The good news is, a digital conversion can serve a theater which chooses to continue its relationship with its booker and distributor, or it can serve as a tool to liberate the theaters. For the audacious theater owner, digital projection can allow for great latitude in programming, from live sports and artistic events, regional independent films, foreign films, cult favorites, classics, and throwbacks – auditoriums can also be rented for interactive conferences, festivals, parties, and more. The sky is the limit.
But the absence of small theaters in towns like Lake Placid would likely yield to the Hoyts and Regal-Hyatt multiplexes in league with big-box stores. These business tend to set up camp on the edge of a town in anticipation of sprawl, and dredge the downtown district of that community, often leaving it derelict and devoid of character, devastating vital retail business, restaurants, or most anything else. And these multiplexes are likely to show only the “name” films which offer less and less variety as studios make fewer films per year, packing more money into extravaganza franken-movies which run for three hours and play for eight weeks.

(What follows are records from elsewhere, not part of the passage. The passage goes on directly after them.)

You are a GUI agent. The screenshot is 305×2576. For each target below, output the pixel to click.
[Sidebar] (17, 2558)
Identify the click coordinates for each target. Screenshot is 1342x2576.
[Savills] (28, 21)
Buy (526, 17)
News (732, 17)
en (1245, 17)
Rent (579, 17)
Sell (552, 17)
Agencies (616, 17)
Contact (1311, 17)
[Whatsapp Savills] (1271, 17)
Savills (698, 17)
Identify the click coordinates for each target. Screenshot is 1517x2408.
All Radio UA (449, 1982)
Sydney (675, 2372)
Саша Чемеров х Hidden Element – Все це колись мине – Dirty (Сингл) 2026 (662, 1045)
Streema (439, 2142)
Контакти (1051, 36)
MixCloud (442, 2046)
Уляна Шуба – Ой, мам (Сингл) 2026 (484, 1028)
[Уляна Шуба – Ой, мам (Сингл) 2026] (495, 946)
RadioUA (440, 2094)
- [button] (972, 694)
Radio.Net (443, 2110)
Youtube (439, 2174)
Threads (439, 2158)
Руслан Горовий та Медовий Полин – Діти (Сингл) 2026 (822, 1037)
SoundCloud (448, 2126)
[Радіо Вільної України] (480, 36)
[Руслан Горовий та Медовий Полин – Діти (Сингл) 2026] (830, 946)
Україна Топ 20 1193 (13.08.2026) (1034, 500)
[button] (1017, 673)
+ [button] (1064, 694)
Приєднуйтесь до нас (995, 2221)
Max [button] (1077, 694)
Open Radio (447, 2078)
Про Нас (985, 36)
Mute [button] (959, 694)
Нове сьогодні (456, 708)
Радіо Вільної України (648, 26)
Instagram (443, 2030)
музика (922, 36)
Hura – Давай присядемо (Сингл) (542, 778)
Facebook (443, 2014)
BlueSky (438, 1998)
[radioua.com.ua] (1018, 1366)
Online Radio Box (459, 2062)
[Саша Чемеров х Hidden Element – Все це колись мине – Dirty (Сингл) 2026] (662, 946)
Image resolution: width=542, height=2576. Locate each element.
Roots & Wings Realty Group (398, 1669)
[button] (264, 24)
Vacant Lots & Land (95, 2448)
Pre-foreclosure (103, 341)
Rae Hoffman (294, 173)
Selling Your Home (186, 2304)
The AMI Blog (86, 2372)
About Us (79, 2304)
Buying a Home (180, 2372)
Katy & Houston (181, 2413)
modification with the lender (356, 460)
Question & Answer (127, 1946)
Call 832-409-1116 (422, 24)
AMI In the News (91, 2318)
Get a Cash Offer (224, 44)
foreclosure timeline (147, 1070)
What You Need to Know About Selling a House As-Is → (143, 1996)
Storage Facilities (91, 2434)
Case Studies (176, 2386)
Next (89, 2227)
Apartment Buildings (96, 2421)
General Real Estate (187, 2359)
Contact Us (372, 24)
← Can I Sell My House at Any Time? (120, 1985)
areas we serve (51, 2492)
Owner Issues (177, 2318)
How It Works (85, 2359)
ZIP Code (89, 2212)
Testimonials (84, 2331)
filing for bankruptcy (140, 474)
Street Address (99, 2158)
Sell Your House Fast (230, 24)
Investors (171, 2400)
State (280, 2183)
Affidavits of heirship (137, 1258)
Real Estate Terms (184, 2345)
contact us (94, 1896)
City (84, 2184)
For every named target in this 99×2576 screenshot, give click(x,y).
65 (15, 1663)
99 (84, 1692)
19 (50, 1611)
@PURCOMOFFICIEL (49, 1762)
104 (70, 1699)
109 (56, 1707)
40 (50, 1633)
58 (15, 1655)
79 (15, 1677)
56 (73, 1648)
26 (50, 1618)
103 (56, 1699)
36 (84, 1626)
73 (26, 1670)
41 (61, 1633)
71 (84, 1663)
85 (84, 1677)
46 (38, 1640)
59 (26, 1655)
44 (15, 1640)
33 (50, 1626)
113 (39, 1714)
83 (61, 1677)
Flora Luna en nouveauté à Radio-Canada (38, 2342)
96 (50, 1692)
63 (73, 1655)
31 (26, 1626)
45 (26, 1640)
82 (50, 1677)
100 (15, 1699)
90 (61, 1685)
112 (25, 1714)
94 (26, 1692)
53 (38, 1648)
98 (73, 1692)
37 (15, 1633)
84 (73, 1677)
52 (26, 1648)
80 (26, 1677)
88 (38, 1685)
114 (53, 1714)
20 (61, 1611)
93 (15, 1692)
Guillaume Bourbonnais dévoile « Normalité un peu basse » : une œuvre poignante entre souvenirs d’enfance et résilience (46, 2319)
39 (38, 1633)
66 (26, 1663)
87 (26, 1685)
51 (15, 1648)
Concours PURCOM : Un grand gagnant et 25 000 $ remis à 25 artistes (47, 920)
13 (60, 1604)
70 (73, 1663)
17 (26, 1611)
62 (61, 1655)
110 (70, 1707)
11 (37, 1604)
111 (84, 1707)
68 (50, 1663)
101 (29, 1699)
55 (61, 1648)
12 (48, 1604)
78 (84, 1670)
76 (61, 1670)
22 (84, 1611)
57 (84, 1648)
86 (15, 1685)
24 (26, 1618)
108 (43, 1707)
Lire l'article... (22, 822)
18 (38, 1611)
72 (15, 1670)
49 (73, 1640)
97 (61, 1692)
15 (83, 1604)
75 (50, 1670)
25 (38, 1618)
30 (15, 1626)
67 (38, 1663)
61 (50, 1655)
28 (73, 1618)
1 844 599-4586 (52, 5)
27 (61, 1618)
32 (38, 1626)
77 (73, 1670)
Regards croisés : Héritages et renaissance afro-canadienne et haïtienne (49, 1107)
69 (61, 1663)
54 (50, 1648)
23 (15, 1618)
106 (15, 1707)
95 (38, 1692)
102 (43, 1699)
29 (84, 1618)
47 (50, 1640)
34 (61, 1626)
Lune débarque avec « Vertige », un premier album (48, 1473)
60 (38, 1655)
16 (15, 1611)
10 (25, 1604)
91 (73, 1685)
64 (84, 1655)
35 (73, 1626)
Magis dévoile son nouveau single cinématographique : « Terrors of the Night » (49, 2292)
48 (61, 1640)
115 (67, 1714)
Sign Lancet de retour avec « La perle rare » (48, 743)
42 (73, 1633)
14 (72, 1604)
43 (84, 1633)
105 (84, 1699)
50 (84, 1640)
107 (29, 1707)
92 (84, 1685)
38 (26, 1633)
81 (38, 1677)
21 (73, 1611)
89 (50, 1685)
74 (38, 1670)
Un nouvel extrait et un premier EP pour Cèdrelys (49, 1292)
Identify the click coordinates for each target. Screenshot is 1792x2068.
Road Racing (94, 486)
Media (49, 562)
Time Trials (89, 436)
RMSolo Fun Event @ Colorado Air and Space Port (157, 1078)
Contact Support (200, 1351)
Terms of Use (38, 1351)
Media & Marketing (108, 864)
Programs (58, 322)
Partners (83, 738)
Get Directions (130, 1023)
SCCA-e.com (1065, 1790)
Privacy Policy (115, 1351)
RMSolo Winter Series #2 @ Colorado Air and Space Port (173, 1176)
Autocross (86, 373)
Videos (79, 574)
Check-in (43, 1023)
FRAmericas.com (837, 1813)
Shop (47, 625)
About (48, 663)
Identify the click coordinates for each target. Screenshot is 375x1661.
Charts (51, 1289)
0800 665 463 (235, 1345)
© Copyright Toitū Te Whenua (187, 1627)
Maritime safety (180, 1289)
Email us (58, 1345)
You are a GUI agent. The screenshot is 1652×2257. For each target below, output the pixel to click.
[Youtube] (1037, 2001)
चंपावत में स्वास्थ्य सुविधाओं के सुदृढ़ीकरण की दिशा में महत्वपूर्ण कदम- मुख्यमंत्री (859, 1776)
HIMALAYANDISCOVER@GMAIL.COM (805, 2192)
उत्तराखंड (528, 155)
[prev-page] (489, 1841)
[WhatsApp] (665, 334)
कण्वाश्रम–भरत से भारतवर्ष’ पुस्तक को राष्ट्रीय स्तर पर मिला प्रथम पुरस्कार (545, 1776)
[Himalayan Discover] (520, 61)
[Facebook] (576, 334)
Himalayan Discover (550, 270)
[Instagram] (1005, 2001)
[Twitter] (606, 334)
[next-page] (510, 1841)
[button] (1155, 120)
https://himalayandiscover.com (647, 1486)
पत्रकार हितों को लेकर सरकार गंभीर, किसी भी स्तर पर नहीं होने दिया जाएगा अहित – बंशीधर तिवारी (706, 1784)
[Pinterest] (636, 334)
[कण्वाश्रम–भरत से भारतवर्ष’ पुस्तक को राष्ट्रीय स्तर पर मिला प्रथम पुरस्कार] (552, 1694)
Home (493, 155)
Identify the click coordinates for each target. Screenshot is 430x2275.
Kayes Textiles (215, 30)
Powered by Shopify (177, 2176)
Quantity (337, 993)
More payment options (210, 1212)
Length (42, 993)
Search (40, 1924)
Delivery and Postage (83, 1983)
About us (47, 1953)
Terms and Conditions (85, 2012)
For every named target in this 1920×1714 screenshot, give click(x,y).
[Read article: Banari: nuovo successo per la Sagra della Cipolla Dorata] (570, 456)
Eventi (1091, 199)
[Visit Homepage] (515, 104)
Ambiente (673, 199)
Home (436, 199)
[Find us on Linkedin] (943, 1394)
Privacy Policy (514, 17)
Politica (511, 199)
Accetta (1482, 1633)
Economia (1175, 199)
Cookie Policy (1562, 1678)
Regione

The digital conversion issue, I have come to learn, is a David and Goliath story. It is one more manifestation of the tendency towards homogenization of culture, the push towards corporate, global business, and the decay of character-driven, independently owned small business that enrich our communities. By working to help the regional theaters stay open, we help to preserve small business in the community, sustain a unique part of our culture, and help ensure the economic welfare of other businesses that benefit from a nightlife destination.